Dataset records:
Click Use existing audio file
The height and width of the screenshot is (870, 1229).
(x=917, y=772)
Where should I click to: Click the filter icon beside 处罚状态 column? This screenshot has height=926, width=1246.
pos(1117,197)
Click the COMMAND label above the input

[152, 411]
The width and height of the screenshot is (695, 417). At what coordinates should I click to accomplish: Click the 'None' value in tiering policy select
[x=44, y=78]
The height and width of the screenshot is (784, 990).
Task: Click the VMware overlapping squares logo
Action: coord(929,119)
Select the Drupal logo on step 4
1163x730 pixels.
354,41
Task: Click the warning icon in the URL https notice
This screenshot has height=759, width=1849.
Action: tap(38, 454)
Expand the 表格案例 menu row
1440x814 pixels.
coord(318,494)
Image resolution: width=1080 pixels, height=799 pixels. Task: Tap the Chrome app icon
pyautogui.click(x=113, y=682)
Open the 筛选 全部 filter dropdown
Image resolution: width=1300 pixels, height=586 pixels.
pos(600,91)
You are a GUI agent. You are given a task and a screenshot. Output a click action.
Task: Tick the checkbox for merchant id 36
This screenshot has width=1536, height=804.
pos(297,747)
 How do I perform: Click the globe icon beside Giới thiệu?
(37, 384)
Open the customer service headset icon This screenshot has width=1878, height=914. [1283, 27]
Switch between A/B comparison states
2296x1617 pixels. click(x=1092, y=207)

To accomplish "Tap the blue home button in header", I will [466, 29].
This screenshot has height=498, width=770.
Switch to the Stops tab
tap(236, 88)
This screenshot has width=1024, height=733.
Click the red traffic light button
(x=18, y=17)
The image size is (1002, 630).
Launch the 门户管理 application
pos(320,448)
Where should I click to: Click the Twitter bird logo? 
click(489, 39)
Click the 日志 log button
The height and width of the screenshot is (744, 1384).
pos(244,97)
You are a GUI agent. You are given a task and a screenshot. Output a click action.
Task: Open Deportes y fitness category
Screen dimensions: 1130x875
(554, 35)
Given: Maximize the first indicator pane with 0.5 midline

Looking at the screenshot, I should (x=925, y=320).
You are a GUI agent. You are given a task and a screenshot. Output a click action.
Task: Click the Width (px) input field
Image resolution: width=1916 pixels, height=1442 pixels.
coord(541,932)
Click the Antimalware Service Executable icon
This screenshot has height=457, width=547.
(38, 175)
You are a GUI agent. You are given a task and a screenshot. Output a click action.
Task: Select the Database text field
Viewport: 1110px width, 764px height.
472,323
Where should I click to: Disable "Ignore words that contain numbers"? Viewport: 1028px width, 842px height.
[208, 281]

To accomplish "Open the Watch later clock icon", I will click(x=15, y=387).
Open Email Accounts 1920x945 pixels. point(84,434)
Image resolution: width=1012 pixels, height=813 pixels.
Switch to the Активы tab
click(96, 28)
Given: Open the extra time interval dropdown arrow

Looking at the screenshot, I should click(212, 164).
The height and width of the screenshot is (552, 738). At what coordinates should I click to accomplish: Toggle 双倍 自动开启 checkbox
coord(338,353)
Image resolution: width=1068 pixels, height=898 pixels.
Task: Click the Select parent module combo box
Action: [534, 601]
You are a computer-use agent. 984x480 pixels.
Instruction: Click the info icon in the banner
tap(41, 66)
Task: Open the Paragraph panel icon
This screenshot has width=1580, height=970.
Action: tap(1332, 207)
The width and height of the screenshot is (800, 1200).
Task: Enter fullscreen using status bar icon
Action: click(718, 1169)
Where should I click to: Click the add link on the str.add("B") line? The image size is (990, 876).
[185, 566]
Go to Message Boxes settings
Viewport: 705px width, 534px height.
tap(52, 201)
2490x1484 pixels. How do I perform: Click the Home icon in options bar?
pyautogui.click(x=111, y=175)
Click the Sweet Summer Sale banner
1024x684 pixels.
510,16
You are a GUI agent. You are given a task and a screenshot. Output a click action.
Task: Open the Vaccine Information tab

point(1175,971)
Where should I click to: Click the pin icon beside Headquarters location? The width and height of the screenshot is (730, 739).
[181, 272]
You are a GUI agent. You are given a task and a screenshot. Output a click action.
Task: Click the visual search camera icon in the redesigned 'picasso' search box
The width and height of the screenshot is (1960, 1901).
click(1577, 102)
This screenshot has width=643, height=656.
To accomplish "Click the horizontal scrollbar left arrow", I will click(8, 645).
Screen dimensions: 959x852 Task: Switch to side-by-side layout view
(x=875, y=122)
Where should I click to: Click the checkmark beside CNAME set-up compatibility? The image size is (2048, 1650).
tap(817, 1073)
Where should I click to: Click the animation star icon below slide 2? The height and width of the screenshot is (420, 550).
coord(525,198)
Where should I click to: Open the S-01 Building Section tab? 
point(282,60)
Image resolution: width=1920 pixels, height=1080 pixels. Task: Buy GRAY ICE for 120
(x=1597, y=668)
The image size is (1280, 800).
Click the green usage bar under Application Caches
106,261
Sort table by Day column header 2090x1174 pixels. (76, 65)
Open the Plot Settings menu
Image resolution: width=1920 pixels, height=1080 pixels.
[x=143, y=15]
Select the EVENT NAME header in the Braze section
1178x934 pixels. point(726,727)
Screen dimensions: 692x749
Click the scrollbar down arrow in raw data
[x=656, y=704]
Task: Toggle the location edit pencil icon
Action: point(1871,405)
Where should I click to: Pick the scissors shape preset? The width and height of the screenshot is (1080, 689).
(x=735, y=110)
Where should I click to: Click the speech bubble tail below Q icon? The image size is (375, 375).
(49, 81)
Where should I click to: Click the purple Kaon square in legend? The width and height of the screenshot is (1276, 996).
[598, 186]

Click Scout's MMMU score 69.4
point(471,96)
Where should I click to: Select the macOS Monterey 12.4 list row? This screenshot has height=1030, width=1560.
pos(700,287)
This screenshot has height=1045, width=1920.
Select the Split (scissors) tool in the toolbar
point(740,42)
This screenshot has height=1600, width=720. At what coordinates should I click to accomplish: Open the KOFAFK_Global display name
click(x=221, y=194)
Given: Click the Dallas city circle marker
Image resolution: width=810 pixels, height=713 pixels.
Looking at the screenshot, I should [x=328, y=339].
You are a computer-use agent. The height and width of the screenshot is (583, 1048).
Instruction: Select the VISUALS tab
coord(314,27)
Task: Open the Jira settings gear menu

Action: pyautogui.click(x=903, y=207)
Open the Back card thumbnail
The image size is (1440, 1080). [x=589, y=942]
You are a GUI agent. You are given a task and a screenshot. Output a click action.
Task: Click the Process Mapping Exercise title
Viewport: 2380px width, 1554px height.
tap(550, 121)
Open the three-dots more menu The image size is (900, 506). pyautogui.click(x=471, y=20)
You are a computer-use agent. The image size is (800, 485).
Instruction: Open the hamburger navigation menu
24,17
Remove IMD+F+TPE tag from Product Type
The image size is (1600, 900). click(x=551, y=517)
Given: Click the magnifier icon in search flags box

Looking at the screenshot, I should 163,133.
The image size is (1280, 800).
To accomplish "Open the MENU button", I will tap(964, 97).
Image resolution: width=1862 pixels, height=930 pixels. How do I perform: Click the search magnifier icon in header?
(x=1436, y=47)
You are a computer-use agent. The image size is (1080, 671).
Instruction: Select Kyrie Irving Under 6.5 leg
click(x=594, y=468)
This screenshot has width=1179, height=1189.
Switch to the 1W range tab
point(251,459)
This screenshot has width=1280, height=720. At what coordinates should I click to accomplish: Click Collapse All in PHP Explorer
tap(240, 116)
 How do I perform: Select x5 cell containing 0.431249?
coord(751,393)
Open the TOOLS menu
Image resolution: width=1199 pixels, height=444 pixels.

Instructions to follow:
Show every line of the listing above that contains the string "point". Case counts.

Output:
Open Email Accounts 1920x945 pixels. point(84,434)
point(1175,971)
point(282,60)
1178x934 pixels. point(726,727)
Action: point(1871,405)
point(471,96)
point(740,42)
point(251,459)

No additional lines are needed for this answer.